Dataset excerpt
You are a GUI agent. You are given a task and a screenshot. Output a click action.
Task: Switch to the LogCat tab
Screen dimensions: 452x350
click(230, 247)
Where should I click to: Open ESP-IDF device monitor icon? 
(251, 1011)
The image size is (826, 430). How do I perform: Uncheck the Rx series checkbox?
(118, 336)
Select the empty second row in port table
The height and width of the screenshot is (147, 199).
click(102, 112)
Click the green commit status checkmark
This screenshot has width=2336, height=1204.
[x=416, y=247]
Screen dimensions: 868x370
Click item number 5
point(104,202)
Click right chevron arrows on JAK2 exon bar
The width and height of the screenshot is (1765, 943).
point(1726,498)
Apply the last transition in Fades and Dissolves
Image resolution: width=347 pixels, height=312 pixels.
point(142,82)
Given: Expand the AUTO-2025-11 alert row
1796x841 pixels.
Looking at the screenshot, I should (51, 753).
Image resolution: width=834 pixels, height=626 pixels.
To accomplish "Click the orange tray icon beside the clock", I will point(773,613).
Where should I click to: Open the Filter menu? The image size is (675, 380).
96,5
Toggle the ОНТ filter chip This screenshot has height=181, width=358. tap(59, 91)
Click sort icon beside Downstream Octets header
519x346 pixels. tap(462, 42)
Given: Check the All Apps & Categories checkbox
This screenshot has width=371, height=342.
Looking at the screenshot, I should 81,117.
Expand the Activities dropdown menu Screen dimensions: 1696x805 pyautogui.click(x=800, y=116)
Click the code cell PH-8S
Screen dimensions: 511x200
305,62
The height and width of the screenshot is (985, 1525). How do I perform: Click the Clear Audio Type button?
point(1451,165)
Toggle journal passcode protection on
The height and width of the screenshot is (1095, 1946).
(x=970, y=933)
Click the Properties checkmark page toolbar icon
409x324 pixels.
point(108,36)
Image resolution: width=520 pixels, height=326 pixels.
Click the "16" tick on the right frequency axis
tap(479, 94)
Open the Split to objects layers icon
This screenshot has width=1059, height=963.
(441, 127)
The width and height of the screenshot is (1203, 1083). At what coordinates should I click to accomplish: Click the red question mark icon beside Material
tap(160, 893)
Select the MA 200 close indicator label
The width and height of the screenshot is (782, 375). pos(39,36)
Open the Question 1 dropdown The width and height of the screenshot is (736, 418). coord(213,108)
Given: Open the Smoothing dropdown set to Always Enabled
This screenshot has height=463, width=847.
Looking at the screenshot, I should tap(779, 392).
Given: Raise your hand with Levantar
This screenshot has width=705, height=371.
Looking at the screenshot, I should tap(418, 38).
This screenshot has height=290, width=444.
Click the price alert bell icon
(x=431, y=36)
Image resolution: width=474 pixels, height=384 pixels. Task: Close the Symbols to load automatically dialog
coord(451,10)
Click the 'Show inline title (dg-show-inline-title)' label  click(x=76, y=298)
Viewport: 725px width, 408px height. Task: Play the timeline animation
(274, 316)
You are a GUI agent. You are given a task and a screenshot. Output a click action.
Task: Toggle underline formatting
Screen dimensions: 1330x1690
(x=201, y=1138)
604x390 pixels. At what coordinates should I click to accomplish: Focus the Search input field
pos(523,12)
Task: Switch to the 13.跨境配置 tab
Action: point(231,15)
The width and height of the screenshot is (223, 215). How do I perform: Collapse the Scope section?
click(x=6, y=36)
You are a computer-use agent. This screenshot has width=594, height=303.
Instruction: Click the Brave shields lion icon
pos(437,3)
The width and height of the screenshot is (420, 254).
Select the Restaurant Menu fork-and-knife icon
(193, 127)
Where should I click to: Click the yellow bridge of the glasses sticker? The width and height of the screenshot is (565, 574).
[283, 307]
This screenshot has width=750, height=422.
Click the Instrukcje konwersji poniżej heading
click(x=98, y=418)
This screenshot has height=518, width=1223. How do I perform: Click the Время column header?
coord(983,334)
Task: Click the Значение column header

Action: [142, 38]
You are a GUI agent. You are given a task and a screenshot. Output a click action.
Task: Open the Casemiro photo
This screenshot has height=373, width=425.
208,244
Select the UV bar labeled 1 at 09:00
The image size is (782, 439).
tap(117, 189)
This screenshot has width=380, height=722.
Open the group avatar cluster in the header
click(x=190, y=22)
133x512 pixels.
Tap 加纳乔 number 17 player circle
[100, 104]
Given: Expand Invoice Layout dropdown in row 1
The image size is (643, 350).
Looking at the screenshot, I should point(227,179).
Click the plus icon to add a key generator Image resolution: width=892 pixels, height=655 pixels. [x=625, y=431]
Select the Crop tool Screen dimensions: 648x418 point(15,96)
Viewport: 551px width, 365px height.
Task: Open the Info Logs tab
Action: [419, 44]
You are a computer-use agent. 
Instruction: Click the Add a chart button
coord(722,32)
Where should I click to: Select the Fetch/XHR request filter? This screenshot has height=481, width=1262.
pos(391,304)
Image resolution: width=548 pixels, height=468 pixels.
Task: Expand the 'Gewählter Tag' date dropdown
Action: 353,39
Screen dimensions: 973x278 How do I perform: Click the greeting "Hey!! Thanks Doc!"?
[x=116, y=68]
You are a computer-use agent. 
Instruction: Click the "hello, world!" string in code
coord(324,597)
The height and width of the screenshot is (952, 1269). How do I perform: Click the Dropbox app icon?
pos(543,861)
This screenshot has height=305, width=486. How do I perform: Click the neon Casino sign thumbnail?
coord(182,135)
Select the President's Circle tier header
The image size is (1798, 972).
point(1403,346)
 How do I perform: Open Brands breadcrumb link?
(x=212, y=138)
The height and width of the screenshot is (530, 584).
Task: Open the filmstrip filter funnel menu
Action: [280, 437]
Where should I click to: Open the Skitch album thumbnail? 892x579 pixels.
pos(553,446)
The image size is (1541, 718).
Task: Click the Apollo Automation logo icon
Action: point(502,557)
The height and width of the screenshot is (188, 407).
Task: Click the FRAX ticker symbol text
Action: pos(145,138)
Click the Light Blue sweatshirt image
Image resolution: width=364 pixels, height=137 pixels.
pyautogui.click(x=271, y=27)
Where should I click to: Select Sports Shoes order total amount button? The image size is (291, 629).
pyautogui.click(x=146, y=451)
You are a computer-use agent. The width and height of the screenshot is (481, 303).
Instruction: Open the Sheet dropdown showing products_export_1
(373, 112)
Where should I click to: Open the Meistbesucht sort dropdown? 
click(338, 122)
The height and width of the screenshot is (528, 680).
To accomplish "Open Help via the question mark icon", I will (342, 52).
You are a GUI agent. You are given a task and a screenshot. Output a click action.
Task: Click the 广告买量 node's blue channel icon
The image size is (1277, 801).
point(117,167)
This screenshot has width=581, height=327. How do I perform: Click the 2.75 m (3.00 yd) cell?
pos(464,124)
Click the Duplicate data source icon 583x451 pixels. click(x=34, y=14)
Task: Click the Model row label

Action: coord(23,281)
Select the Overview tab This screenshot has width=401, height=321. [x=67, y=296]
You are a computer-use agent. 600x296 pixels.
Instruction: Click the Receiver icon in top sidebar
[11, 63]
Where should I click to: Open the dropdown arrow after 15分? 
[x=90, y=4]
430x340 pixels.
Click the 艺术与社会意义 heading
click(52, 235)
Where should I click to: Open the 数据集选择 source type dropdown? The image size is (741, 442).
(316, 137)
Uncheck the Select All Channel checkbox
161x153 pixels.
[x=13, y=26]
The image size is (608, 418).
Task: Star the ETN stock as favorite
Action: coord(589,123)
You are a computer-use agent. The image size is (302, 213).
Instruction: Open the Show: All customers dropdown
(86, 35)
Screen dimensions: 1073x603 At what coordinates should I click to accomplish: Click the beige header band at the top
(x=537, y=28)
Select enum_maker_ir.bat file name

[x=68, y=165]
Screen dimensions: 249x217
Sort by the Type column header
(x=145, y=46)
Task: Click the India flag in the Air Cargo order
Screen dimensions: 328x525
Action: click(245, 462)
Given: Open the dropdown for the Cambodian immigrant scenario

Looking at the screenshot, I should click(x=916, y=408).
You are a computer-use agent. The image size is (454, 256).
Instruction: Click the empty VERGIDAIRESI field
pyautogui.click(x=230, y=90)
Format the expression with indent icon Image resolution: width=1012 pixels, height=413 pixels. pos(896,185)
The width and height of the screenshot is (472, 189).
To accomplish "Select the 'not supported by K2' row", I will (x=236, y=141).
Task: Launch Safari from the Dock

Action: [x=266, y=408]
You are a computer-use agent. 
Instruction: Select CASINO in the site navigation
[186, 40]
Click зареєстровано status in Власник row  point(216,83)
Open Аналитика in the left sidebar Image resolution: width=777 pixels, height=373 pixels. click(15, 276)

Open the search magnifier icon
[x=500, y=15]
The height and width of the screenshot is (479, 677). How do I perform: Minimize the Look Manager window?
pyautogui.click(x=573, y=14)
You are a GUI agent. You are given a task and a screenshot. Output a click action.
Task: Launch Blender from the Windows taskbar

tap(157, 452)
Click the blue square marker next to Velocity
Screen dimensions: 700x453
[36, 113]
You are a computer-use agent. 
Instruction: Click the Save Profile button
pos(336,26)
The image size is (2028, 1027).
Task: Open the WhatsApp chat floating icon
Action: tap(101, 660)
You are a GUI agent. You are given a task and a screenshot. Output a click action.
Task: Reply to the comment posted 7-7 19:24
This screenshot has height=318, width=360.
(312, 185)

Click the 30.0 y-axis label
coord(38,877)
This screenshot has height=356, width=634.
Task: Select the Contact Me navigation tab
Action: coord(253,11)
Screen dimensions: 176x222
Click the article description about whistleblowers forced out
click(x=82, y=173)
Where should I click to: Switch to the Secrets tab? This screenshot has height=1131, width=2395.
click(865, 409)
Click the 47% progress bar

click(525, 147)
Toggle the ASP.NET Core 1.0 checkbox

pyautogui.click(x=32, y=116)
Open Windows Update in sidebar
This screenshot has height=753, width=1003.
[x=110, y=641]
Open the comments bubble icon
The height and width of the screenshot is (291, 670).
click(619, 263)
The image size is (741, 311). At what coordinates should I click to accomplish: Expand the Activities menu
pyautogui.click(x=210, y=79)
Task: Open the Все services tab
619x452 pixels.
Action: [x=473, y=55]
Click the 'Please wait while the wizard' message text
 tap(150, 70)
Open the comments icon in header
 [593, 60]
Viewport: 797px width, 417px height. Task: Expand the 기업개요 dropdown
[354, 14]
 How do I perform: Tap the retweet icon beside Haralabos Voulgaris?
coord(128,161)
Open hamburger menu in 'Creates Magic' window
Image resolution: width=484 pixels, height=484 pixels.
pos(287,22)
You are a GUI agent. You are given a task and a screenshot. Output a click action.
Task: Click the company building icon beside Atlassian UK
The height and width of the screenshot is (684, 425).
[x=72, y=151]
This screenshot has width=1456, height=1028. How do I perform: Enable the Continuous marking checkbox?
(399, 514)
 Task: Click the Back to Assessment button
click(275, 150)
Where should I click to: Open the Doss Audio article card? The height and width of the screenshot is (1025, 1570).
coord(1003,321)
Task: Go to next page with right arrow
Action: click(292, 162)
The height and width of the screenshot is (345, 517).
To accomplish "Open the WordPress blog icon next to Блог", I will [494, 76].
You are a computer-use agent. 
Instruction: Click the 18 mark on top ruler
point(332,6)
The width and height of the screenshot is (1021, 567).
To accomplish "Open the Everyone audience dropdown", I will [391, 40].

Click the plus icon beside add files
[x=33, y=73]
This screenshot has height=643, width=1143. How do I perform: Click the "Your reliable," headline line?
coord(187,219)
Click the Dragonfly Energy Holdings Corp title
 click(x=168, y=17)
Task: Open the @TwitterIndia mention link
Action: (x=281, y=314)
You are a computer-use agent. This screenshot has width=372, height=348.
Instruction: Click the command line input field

■ Exercise directions:
Return the records verbatim, starting at the line containing "Given: Check the" and ending after the line containing "Open the Question".

■ The result:
Given: Check the All Apps & Categories checkbox
This screenshot has width=371, height=342.
Looking at the screenshot, I should 81,117.
Expand the Activities dropdown menu Screen dimensions: 1696x805 pyautogui.click(x=800, y=116)
Click the code cell PH-8S
Screen dimensions: 511x200
305,62
The height and width of the screenshot is (985, 1525). How do I perform: Click the Clear Audio Type button?
point(1451,165)
Toggle journal passcode protection on
The height and width of the screenshot is (1095, 1946).
(x=970, y=933)
Click the Properties checkmark page toolbar icon
409x324 pixels.
point(108,36)
Image resolution: width=520 pixels, height=326 pixels.
Click the "16" tick on the right frequency axis
tap(479, 94)
Open the Split to objects layers icon
This screenshot has width=1059, height=963.
(441, 127)
The width and height of the screenshot is (1203, 1083). At what coordinates should I click to accomplish: Click the red question mark icon beside Material
tap(160, 893)
Select the MA 200 close indicator label
The width and height of the screenshot is (782, 375). pos(39,36)
Open the Question 1 dropdown The width and height of the screenshot is (736, 418). coord(213,108)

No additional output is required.